Let’s do version four, just to keep track and apply it. Now we have our 20 containers starting up. Okay, so now if I apply this, I would expect it to add two more containers. Once those are ready, terminate two, and then repeat, like keep adding two, deleting two, add two, delete two. Let’s take a look at that. And we’re done. We have 40. The same thing happened again. I have 20 terminating ones and I have 20 running ones. The only thing that changed is that it started them two at a time because that’s how I configured it. But we still ended up with twice the capacity running in the cluster. I investigated this a little bit and found out that the deployment object in Kubernetes doesn’t count terminating pods as part of the capacity. As soon as a pod enters the terminating states, it doesn’t get counted toward the deployment. Because of that, it doesn’t count toward this percentage that I have here. I investigated a little bit and found out that there is no way to make it count those terminating pods. I always ended up with the same problem my cluster was running at twice the capacity for like an hour. That’s what we wanted to avoid. That brought me to realize that deployment was not what I wanted to use here. So I’m going to delete this one. Again, force terminate everything to clean it up. What I wanted to do was not possible with a regular deployment.

These strategies work, but they stop working well when you have this special case where your containers take too long to exit. I couldn’t control it fully as I wanted. What you have to use in this case is StatefulSet. StatefulSet works a little bit differently. These are mostly used when your service requires specific storage, and you want to control where and when those pods startup. For my worker containers scenario, it also works because if it’s a StatefulSet, Kubernetes does it in a more orderly way. Let’s deploy the StatefulSet. You’ll see this one starts differently right away. Before the deployment, it started the 20 at the same time. This time it’s done one by one and a feature of the StatefulSet is that everything gets numbered. You’ll see I have them all Zero demo one, demo two, and number three. And it’s doing it one by one. It doesn’t start a new one until the last one started. This is actually ready. We will reach 20.
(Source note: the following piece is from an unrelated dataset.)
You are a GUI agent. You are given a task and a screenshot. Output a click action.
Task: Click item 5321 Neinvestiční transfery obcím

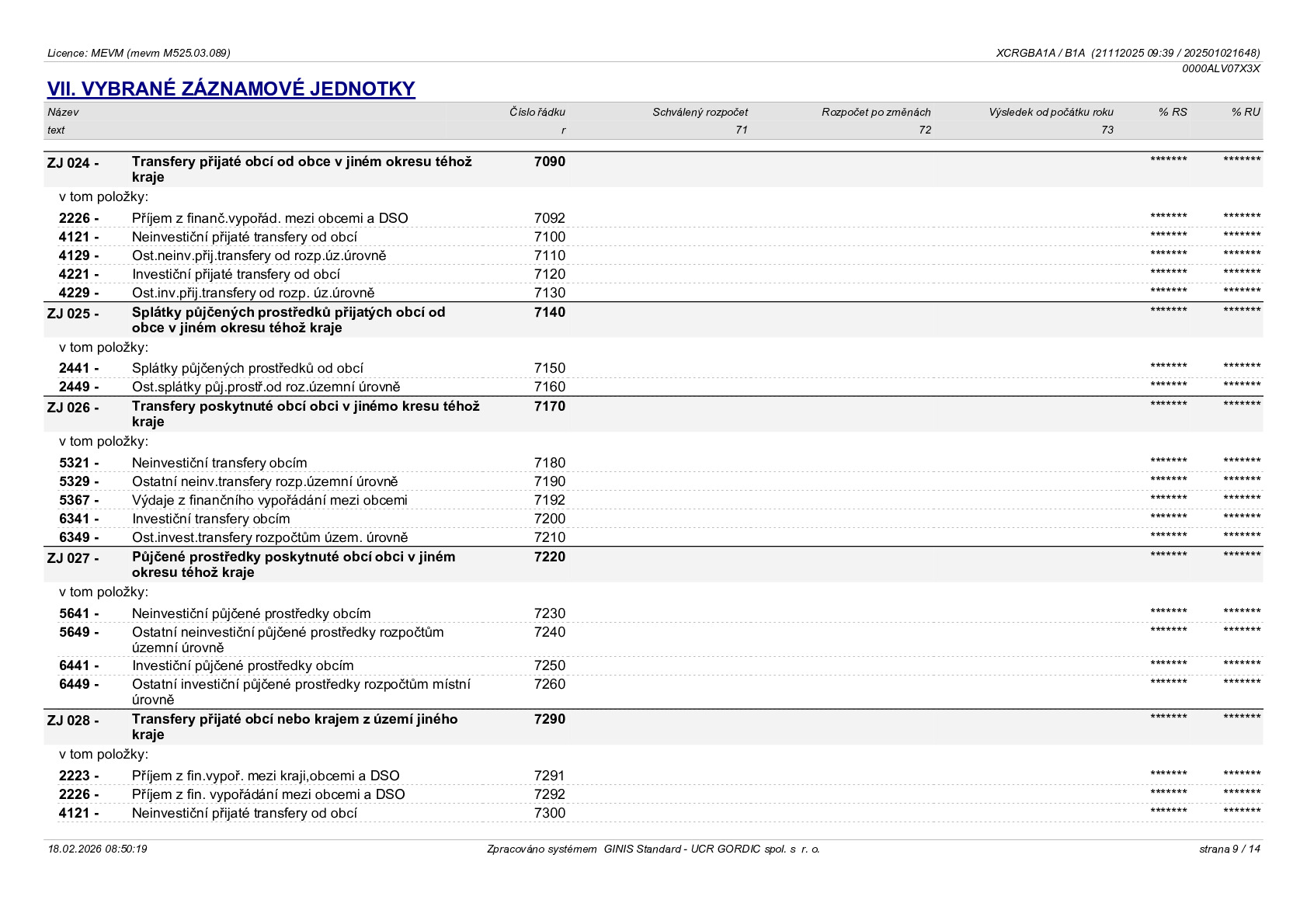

Let’s do the same exercise and release a new version. Again, you’ll see the difference. This time, if I ordered them by age, you can see it better. See how it’s only terminating one, and then nothing else is happening. It’s not starting new ones and it’s not terminating more than one at a time. This will take a while. As I mentioned before, this container gets the signal and then decides to wait a random time to simulate this. We will check the logs, we see that this one is going to wait seven minutes. That means that we would be waiting here seven minutes for this one to terminate, and then it would move on to number 17. It will terminate this one and restart another 17 and then continue one by one. That is almost what I wanted to implement. Except that it’s too slow because as I mentioned, in the real production scenario, I have 250. If each of those takes 10 minutes to exit, we still end up waiting a bunch of time. This is almost a feature I want, but it’s too slow. We are going to have to end it with bad news because you remember here on the deployment, we have this configuration. For our deployment object, we can configure a rolling update and configure a max search and a max unavailable. But for a StatefulSet, sadly, we cannot do it yet. This is the best and fastest way. The only thing to improve here on the worker itself is to improve the time it takes it to exit.

The feature will be available. I mean, it’s already available just not on EKS because it’s a Kubernetes 1.24 version feature. And it’s still alpha in that version. EKS right now goes up to 1.23 so we still cannot use this, but 1.24 is supposed to be available on EKS by the end of the year. By then we could test this feature out which allows us to configure a StatefulSet with a max on the available fly. I could configure it instead of going one by one here and terminating one by one, we could configure it to go 10 at a time and do more controlled worker updates, but also faster than with a regular StatefulSet.